Inhibition of the nuclear transporter, Kpnβ1, results in prolonged mitotic arrest and activation of the intrinsic apoptotic pathway in cervical cancer cells

This study shows that inhibition of the nuclear import receptor, karyopherin beta 1 (Kpn beta 1), in cancer cells results in a prolonged mitotic arrest and induction of the intrinsic apoptotic pathway, in a p53-independent manner. Non-cancer cells appear unaffected by Kpn beta 1 inhibition.The karyopherin beta proteins are involved in nuclear-cytoplasmic trafficking and are crucial for protein and RNA subcellular localization. We previously showed that Kpn beta 1, a nuclear importin protein, is overexpressed in cervical cancer and is critical for cervical cancer cell survival and proliferation, whereas non-cancer cells are less dependent on its expression.

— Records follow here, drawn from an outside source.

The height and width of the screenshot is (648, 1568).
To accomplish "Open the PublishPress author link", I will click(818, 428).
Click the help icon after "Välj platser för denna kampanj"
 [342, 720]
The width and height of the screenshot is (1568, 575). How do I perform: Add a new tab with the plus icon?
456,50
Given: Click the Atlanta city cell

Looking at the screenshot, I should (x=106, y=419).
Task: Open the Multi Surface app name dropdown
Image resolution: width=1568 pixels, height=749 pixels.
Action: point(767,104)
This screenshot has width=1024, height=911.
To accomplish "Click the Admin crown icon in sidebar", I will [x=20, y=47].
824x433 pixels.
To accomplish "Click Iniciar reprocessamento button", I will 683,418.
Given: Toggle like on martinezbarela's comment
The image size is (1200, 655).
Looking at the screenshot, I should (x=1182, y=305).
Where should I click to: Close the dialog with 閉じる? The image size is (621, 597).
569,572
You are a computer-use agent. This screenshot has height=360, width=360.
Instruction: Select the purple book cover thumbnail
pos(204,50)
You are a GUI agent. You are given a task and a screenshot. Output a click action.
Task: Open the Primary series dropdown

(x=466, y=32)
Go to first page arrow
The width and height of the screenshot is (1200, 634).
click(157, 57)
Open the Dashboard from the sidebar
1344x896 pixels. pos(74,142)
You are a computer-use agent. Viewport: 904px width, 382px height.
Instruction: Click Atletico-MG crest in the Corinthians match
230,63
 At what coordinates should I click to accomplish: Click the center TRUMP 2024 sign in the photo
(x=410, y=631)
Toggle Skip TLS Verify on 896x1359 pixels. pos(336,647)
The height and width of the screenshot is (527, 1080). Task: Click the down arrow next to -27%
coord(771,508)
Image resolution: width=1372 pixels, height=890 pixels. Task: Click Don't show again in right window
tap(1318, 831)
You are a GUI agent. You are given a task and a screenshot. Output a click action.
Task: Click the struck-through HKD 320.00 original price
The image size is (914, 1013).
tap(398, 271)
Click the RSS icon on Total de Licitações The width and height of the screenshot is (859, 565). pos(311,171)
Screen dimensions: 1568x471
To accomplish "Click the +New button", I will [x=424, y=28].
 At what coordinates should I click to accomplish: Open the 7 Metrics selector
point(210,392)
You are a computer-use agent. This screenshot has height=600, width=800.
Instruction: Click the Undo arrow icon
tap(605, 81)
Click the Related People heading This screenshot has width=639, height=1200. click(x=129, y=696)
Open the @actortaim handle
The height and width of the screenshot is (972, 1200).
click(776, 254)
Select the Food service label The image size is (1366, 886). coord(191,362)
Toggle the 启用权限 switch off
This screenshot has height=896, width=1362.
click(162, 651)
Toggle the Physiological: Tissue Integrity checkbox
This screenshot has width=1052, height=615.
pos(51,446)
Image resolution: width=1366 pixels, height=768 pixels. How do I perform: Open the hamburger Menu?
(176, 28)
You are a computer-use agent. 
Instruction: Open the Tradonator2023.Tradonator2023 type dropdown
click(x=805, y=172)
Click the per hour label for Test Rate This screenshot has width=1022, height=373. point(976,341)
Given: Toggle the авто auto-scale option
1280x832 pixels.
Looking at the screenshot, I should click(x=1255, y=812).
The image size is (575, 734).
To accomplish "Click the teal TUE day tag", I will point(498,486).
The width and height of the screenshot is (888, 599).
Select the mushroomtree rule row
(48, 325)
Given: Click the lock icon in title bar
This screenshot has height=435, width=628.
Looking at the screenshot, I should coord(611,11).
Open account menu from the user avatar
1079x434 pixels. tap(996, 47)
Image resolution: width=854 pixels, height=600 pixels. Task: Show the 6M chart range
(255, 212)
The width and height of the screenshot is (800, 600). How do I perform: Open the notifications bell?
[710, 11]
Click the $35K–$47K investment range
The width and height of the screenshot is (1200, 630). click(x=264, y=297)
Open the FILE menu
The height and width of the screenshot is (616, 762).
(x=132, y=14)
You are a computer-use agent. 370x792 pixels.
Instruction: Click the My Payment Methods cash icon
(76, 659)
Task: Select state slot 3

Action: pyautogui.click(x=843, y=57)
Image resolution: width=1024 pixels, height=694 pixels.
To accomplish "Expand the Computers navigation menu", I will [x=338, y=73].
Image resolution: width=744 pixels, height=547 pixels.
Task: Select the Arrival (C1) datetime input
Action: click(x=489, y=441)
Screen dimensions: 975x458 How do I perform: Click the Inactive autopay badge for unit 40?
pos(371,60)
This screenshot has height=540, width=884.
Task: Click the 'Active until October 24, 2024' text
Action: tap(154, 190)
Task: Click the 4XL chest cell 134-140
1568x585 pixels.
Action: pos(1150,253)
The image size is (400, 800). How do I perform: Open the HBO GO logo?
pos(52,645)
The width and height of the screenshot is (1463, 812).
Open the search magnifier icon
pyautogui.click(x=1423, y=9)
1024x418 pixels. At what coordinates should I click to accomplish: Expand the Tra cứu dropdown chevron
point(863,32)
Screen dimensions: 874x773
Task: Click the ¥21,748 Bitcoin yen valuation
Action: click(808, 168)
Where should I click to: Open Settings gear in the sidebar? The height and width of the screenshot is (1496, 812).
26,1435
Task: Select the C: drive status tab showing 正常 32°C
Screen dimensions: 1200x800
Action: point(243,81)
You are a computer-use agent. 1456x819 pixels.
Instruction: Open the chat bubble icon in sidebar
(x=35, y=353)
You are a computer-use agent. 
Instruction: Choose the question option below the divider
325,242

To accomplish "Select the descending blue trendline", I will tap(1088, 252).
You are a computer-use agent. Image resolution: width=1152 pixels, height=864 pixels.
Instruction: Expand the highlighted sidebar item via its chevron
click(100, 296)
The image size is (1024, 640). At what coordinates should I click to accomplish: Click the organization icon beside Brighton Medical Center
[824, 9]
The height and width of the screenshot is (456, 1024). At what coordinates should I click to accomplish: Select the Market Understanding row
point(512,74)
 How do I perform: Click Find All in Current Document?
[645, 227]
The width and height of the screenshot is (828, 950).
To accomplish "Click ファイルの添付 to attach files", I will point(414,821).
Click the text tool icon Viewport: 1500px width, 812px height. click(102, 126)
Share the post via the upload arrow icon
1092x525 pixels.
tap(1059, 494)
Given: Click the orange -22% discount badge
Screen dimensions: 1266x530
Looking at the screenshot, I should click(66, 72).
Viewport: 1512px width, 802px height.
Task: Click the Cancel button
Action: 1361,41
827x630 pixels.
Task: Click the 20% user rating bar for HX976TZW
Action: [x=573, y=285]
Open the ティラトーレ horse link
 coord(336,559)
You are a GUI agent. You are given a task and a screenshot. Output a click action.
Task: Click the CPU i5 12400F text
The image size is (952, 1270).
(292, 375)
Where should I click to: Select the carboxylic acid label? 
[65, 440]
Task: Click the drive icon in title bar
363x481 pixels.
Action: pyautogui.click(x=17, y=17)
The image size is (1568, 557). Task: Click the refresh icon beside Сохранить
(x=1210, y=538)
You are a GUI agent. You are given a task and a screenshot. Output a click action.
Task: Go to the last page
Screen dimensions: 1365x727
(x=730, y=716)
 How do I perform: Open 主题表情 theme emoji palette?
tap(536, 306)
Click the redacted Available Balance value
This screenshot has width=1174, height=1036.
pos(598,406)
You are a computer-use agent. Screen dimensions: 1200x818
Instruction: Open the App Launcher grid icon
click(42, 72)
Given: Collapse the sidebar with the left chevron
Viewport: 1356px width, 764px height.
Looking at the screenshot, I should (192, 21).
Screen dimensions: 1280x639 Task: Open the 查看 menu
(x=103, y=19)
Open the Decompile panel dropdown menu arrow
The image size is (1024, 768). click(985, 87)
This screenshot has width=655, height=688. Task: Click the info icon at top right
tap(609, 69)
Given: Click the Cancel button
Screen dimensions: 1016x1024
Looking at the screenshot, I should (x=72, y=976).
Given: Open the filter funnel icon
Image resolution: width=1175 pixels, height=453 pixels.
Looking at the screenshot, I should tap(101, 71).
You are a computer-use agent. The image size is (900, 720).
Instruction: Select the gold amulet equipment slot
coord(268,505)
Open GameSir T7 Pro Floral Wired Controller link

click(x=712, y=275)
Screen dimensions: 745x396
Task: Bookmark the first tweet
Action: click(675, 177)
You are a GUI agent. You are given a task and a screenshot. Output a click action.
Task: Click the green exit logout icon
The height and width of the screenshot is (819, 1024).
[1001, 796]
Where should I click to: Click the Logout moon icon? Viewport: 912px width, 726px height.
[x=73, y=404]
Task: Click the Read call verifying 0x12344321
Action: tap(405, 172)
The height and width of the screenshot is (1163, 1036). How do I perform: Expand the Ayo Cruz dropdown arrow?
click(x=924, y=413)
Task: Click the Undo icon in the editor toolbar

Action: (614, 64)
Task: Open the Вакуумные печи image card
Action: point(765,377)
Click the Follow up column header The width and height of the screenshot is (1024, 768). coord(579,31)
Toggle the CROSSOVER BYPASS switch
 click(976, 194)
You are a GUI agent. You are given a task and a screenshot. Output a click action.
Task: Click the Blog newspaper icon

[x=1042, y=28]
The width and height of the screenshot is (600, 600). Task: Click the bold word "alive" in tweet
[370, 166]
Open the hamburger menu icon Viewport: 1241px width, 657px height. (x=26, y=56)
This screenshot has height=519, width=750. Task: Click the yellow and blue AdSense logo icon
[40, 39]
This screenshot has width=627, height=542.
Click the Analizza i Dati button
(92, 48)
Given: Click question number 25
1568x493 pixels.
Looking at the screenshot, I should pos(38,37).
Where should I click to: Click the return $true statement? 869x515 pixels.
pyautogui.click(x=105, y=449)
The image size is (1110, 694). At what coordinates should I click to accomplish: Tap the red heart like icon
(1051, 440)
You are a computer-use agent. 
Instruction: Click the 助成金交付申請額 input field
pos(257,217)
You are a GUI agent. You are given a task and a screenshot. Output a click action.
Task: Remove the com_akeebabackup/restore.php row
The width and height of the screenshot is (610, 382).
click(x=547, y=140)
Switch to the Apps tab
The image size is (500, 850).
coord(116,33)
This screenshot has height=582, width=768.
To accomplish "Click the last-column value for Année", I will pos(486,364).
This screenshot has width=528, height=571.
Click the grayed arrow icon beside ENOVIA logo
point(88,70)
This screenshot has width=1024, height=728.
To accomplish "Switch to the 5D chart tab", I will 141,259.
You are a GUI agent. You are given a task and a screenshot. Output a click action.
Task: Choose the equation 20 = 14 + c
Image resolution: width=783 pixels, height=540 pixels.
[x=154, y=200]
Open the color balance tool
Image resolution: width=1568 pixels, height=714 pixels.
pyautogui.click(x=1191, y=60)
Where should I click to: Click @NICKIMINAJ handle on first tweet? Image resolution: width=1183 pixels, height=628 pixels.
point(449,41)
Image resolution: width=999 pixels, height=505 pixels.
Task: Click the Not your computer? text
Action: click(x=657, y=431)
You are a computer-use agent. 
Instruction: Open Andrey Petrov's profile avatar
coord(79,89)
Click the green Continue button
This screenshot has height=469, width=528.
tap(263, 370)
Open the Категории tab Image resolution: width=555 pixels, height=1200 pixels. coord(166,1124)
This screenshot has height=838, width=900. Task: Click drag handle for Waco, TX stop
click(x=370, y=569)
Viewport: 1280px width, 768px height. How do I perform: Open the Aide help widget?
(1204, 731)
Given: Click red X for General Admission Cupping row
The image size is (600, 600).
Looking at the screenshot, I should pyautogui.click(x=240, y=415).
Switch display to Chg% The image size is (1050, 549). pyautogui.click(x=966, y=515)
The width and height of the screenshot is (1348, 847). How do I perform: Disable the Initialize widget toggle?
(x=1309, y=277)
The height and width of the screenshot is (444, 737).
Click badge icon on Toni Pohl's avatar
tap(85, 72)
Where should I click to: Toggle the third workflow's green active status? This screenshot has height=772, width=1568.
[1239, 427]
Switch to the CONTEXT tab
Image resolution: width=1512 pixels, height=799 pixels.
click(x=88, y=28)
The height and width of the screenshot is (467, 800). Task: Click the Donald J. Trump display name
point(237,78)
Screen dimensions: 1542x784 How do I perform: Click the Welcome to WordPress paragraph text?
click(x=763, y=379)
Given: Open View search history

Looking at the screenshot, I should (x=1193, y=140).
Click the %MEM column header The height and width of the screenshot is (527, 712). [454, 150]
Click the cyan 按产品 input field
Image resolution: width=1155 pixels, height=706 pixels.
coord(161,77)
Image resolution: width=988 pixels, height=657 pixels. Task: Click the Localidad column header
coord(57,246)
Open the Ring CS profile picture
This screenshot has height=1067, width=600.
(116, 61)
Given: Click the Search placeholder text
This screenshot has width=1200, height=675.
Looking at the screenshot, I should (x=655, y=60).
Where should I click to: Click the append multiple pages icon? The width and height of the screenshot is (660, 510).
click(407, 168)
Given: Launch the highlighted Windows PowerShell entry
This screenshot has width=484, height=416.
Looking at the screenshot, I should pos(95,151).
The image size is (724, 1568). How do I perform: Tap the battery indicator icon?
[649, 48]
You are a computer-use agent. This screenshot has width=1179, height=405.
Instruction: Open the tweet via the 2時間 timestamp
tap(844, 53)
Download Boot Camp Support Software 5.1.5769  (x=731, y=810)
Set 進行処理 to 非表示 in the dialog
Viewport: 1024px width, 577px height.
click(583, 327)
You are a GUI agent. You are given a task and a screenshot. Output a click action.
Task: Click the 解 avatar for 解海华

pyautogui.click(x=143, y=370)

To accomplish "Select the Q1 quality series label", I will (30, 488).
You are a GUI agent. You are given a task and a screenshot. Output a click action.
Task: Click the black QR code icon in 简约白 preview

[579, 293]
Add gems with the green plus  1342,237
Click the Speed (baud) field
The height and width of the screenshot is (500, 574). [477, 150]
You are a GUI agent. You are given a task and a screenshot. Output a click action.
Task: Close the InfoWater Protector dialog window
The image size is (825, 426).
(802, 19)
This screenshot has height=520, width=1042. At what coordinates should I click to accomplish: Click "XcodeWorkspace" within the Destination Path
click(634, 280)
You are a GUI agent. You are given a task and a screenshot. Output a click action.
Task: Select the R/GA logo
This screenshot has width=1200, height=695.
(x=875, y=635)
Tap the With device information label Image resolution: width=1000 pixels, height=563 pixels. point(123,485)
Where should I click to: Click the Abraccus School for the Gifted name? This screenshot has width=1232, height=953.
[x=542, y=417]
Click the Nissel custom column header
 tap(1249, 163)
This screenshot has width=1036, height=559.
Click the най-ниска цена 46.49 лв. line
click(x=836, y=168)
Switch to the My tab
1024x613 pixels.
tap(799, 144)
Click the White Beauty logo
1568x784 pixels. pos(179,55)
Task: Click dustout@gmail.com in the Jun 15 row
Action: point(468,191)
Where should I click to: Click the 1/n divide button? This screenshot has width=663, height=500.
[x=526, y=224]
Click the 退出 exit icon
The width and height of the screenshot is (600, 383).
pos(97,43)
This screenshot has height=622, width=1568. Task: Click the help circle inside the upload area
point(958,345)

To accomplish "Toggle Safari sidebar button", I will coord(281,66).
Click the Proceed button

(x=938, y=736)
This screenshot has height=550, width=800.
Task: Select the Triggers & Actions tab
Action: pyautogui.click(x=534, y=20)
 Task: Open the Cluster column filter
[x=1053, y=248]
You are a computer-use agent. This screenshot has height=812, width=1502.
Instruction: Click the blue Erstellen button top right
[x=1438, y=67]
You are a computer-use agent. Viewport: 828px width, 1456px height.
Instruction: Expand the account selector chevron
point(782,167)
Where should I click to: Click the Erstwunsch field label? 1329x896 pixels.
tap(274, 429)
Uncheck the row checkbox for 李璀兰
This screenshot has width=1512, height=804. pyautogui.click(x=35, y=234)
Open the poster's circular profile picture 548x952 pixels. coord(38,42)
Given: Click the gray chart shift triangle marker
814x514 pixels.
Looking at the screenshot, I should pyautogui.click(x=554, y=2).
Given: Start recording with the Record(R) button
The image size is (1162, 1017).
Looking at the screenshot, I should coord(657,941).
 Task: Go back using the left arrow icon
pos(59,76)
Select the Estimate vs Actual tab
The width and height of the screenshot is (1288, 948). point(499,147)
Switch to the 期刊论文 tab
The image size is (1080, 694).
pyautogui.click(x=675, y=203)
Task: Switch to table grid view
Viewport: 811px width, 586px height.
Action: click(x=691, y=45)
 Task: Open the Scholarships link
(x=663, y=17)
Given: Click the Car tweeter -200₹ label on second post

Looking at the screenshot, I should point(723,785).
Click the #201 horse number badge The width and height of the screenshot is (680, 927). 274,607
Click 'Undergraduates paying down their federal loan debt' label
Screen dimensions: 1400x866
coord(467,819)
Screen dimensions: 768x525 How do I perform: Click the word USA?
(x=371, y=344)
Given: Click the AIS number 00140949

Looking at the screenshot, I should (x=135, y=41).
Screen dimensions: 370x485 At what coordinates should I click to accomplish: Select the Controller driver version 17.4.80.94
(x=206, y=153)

This study aimed to identify the mechanisms by which inhibition of Kpn beta 1 results in cervical cancer cell death. We show that the inhibition of Kpn beta 1 results in the induction of apoptosis and a prolonged mitotic arrest, accompanied by distinct mitotic defects in cervical cancer cells but not non-cancer cells. In cervical cancer cells, Kpn beta 1 downregulation results in sustained degradation of the antiapoptotic protein, Mcl-1, and elevated Noxa expression, as well as mitochondrial membrane permeabilization resulting in the release of cytochrome C and activation of associated caspases. Although p53 becomes stabilized in Kpn beta 1 knockdown cervical cancer cells, apoptosis occurs in a p53-independent manner. These results demonstrate that blocking Kpn beta 1 has potential as an anticancer therapeutic approach.